→ **DIRECTIONS FOR THIS TASK**: Copy the records below exactly, from the line containing "Click the star rating display" through the last line, and leave out every picture.

[Collected data]
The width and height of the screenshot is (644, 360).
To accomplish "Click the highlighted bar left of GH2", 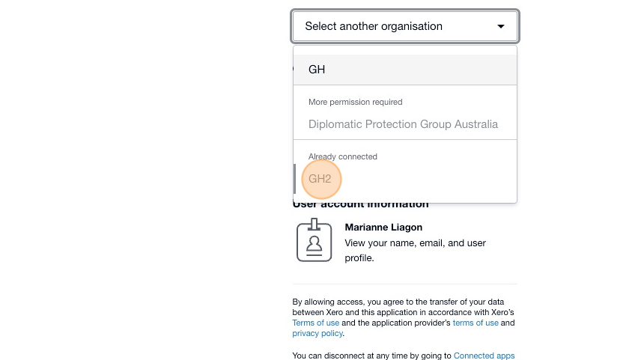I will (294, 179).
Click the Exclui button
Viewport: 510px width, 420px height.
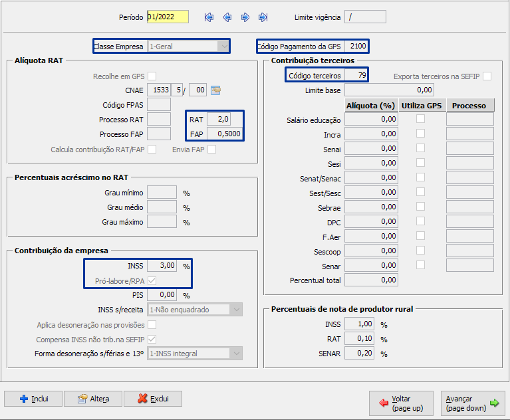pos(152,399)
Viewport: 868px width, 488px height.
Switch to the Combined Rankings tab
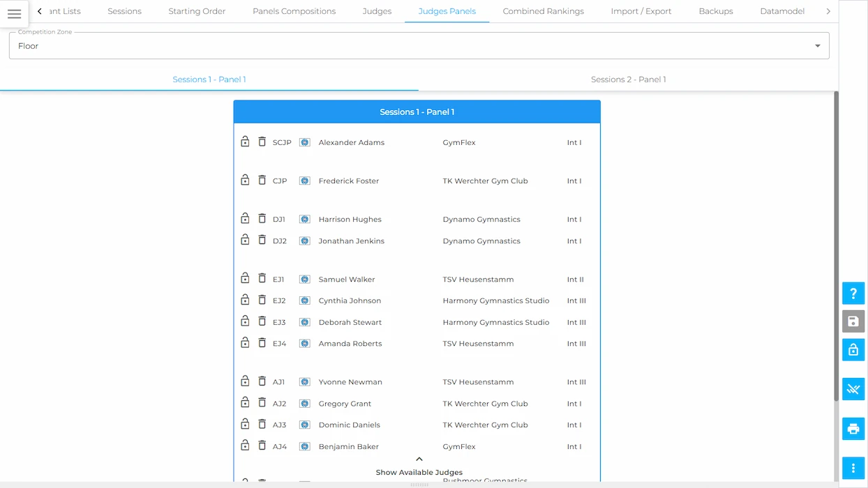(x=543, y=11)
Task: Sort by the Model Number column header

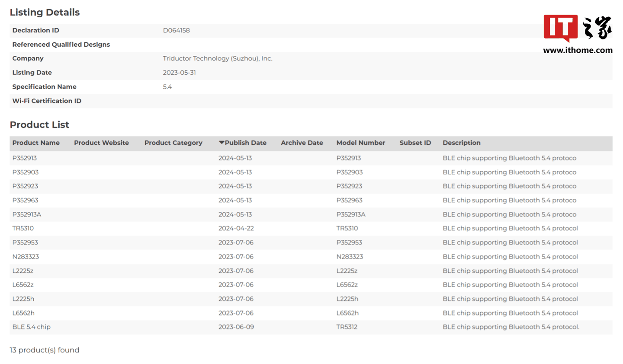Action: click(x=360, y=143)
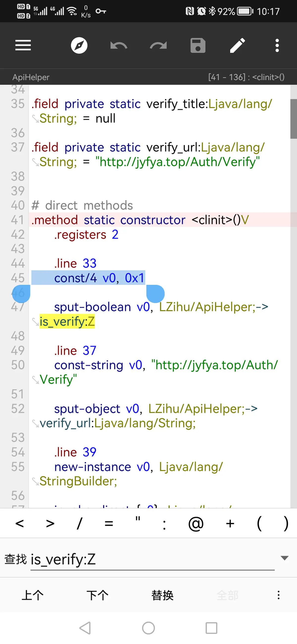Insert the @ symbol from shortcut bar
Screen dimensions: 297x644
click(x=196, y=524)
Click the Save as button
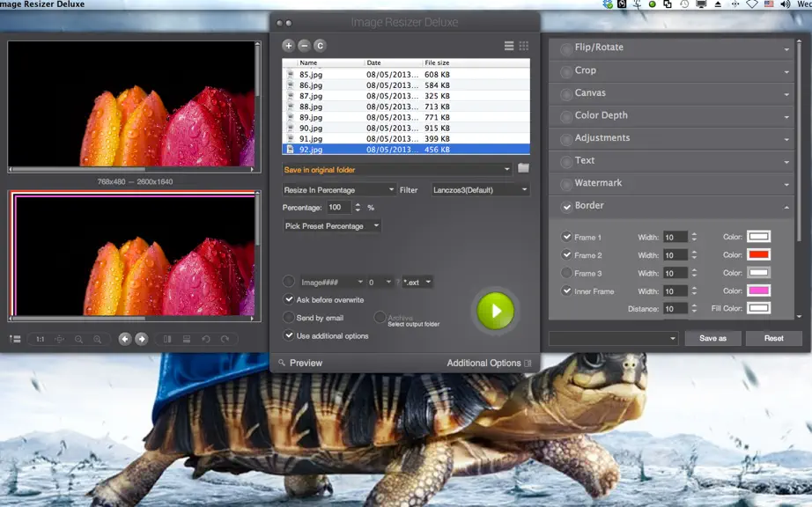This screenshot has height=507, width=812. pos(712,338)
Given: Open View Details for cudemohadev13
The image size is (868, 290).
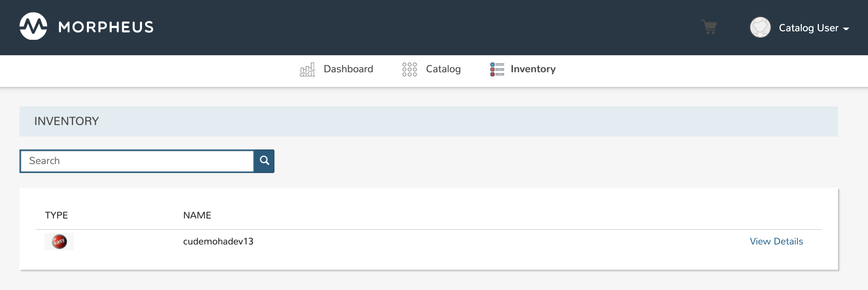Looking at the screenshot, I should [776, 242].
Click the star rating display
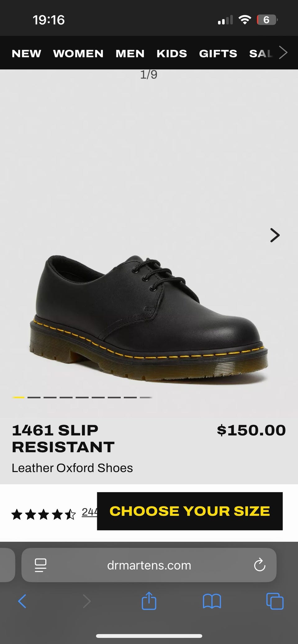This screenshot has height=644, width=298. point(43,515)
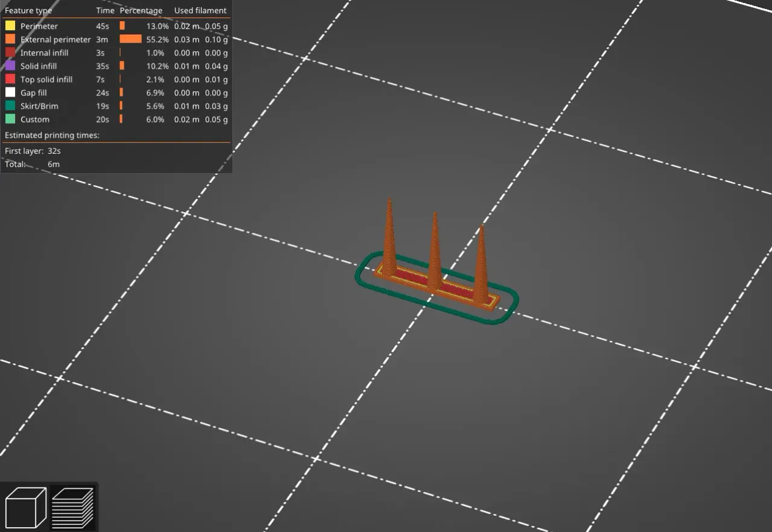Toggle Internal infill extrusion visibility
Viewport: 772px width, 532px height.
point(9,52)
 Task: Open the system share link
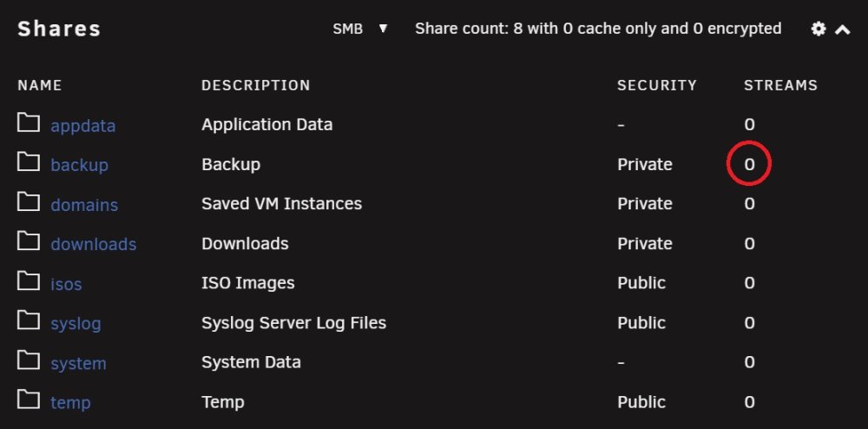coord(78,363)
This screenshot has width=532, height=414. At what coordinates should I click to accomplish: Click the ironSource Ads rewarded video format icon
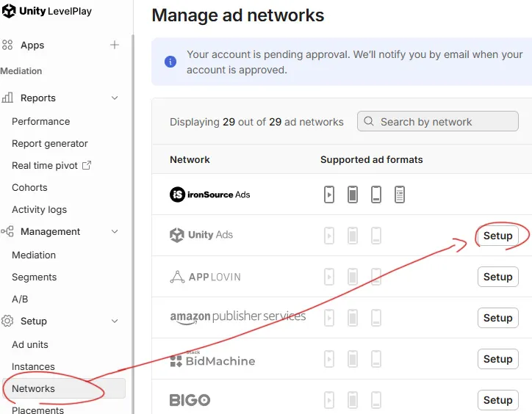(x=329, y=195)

→ **ANSWER TO THIS EXERCISE**:
Click the star rating display
This screenshot has height=644, width=298. point(43,515)
Toggle Internal infill extrusion visibility
Viewport: 772px width, 532px height.
point(9,52)
 Task: Open the system share link
coord(78,363)
This screenshot has width=532, height=414. At what coordinates should I click to accomplish: Click the ironSource Ads rewarded video format icon
(x=329, y=195)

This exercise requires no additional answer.